Saturday, January 26, 2019

Sundance ’19: Chowboys (short)

That Old West wasn’t going to win itself. It needed an expansionist ideology, cannibalism, and killer Santa Clauses. Granted, this is Astron-6’s beyond revisionist take on the final days of the frontier, but it surely must be valid. A campfire story takes an outrageously macabre turn in Astron-6 (Adam Brooks, Matthew Kennedy, Conor Sweeney, Jeremy Gillespie, & Steven Kostanski)’s short film, Chowboys: An American Folktale, which screens as part of the Midnight shorts program at the 2019 Sundance Film Festival, in Park City.

It is Christmas Eve during the waning days of the frontier. Three cowpokes are sitting around their meager fire, while their hunger pains lead to hallucinations. The oldest and grizzliest will act as a peace-maker, sort of. He also has presents for his riding mates, as well as a macabre story about St.
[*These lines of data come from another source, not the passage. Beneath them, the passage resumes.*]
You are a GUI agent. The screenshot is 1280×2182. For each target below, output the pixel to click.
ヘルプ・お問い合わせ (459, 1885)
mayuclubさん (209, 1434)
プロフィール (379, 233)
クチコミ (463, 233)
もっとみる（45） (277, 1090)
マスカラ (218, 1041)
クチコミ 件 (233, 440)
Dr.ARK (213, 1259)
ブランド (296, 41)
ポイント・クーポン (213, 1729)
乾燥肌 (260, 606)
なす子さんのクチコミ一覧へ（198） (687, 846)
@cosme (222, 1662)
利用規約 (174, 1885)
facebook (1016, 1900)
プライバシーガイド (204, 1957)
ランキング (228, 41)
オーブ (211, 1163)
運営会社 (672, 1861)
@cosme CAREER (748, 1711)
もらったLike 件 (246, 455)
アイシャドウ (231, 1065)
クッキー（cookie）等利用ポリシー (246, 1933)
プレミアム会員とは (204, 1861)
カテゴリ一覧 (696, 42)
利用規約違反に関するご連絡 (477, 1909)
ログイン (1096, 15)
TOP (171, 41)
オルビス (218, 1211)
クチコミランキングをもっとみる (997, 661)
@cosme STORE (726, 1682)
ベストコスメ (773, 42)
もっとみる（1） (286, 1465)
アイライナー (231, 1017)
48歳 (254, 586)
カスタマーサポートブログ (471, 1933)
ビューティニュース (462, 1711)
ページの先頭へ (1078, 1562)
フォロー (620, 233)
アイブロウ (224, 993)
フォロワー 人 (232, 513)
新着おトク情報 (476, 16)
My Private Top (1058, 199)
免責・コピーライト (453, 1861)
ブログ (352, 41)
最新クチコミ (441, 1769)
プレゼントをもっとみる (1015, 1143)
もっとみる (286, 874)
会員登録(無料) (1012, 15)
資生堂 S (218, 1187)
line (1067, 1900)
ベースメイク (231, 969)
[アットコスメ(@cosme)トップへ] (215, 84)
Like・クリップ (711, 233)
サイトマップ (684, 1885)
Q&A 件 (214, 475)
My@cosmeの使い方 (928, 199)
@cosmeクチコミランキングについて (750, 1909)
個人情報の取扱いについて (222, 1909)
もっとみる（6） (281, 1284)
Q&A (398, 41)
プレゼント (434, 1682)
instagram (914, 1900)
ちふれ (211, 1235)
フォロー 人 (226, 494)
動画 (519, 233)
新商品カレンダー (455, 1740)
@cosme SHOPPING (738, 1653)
Nick, sort of like the Louis L’Amour version of Silent Night, Deadly Night. There will also be surprise guests—and not so surprising, gore.
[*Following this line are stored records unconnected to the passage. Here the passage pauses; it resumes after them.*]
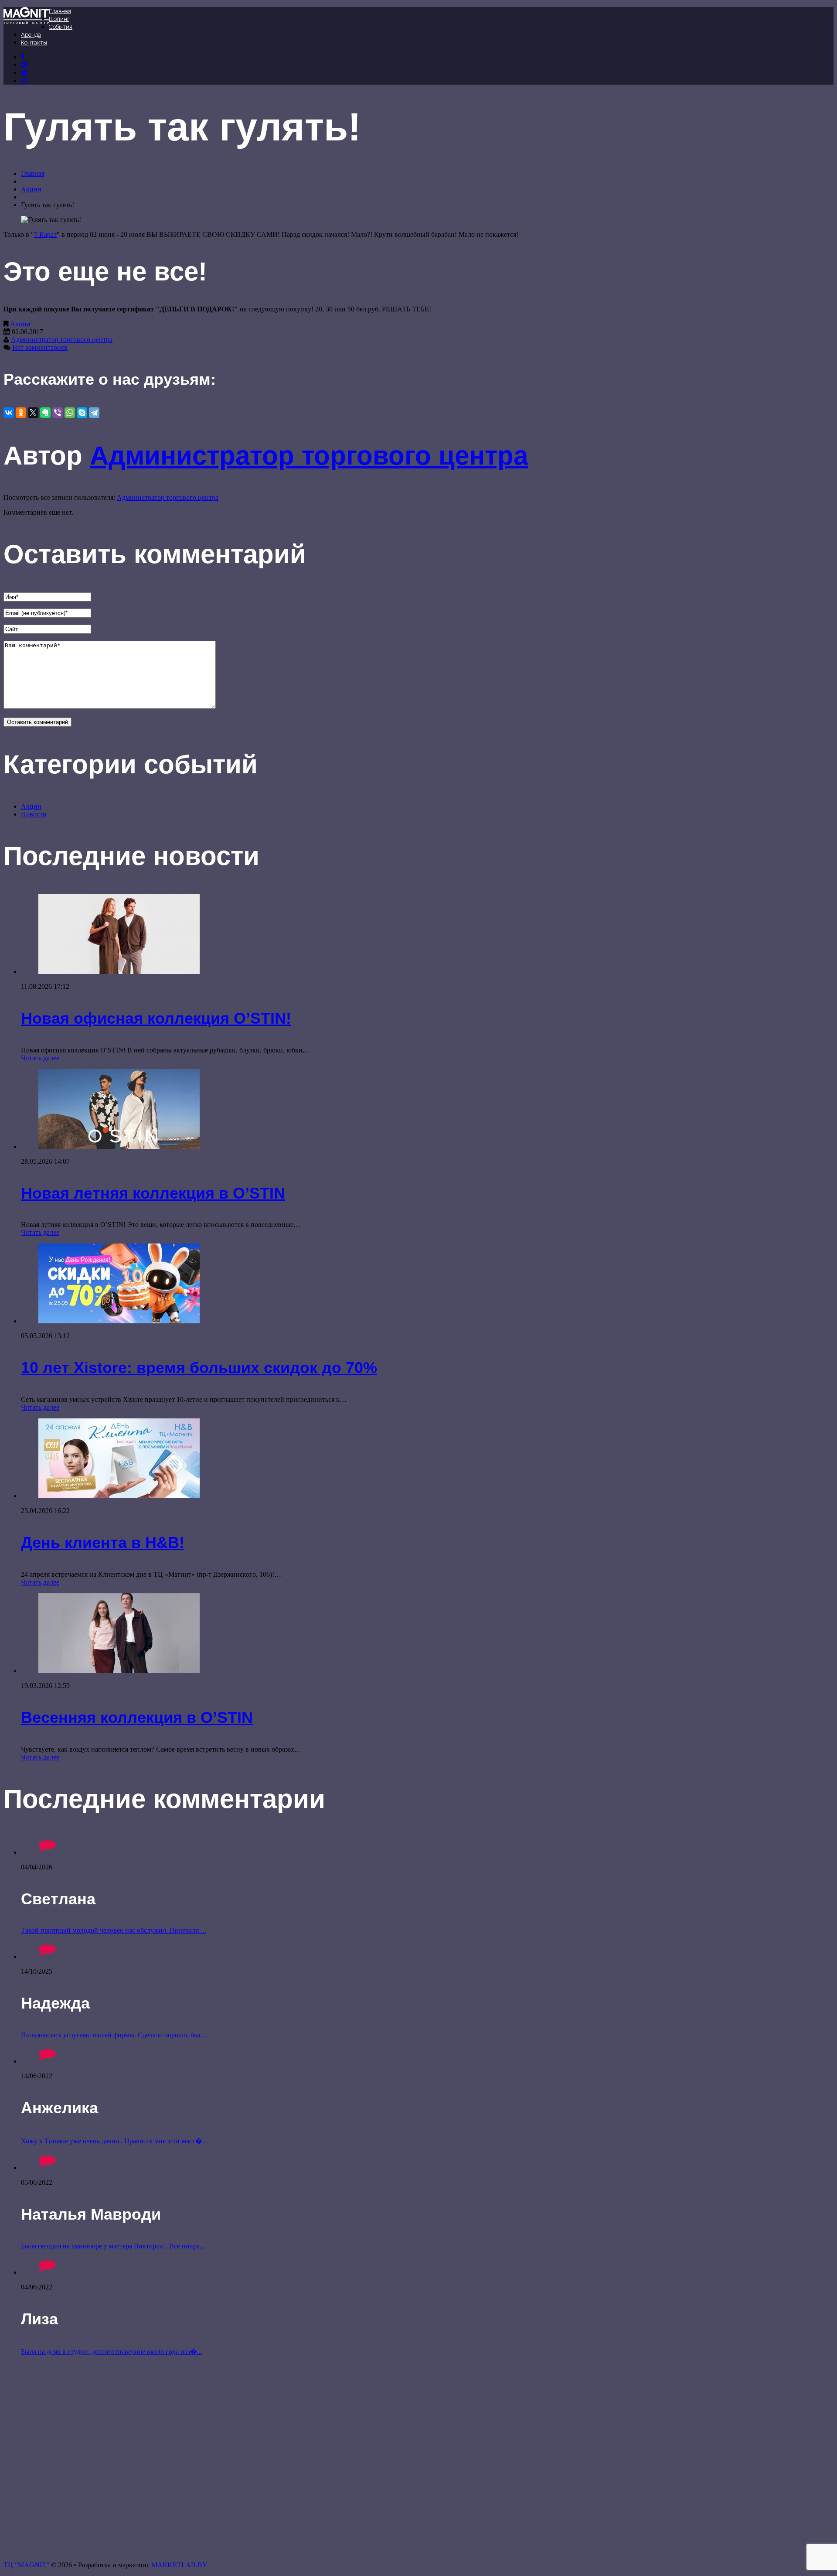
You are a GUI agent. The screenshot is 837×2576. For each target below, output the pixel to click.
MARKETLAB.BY (179, 2565)
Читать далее (40, 1058)
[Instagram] (24, 72)
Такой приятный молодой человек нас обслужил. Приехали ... (113, 1930)
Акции (31, 189)
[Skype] (82, 412)
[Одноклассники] (21, 412)
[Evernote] (45, 412)
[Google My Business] (24, 80)
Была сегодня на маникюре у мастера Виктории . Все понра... (113, 2246)
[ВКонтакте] (24, 64)
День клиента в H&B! (102, 1542)
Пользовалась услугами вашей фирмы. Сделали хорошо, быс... (114, 2035)
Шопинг (59, 19)
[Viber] (57, 412)
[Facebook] (22, 57)
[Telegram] (94, 412)
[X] (33, 412)
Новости (34, 814)
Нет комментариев (40, 347)
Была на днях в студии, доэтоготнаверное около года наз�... (111, 2351)
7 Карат (45, 234)
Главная (60, 11)
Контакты (34, 42)
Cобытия (60, 27)
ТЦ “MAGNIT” (26, 2565)
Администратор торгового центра (61, 339)
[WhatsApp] (70, 412)
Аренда (31, 34)
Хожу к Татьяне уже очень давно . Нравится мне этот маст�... (114, 2141)
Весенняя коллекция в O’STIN (137, 1717)
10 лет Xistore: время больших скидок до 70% (199, 1368)
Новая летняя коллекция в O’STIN (153, 1193)
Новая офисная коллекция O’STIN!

Say it isn’t so. Chowboys is billed on the one-sheet as Astron-6’s final film. That is a shame, because their horror-mash-up-provocations are getting surprisingly smart, as well as gleefully bloody. Their Giallo send-up, The Editor, turned out to be more intense and legit than a lot of the films it was satirizing.
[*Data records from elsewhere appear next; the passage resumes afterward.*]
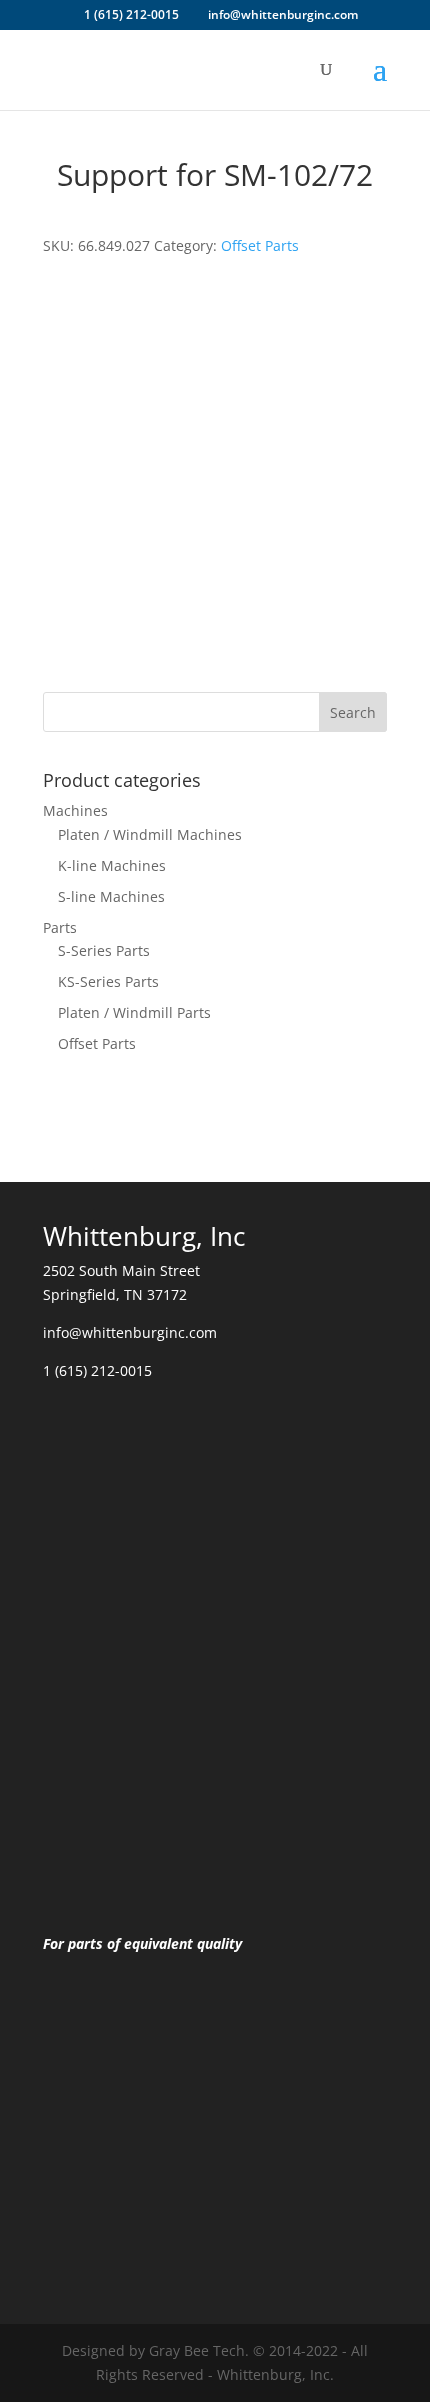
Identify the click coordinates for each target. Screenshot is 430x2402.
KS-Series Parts (108, 981)
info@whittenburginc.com (130, 1332)
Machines (75, 810)
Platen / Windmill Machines (150, 834)
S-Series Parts (104, 950)
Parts (60, 927)
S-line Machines (111, 896)
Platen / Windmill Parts (134, 1012)
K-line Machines (112, 865)
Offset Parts (260, 245)
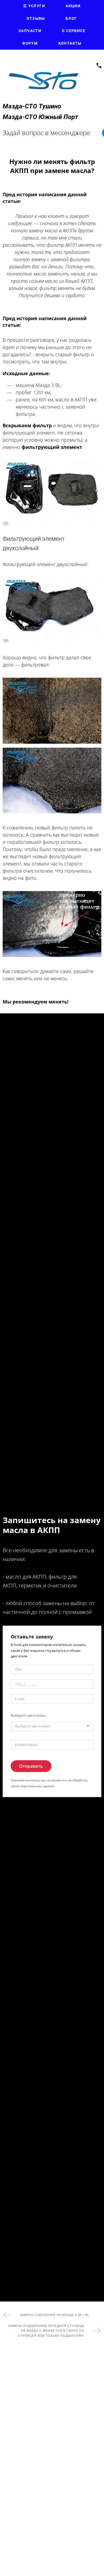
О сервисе (73, 31)
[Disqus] (52, 2426)
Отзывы (36, 18)
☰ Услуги (34, 6)
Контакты (70, 43)
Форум (30, 43)
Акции (73, 6)
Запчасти (29, 31)
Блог (71, 18)
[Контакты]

Basically, Chowboys is engaging with the wilderness horror tradition often associated with the Frontier era (think Donner Party here). However, the Astron-6 guys (acting and directing), keep giving it one outrageous twist after another.

Chowboys runs a mere nine-minutes, but in that time, Astron-6 totally runs amok and presumably gets all kinds of genre madness out of their systems. Frankly, it has to be a relatively short short, because it is just impossible to maintain this level of lunacy over an extended period of time. Highly recommended for cult movie fans, Chowboys: An American Folktale screens again tonight (1/26) and this Friday (2/1) in Park City, as well as this Saturday (2/2) in Salt Lake, as part of the Midnight shorts program at this year’s Sundance.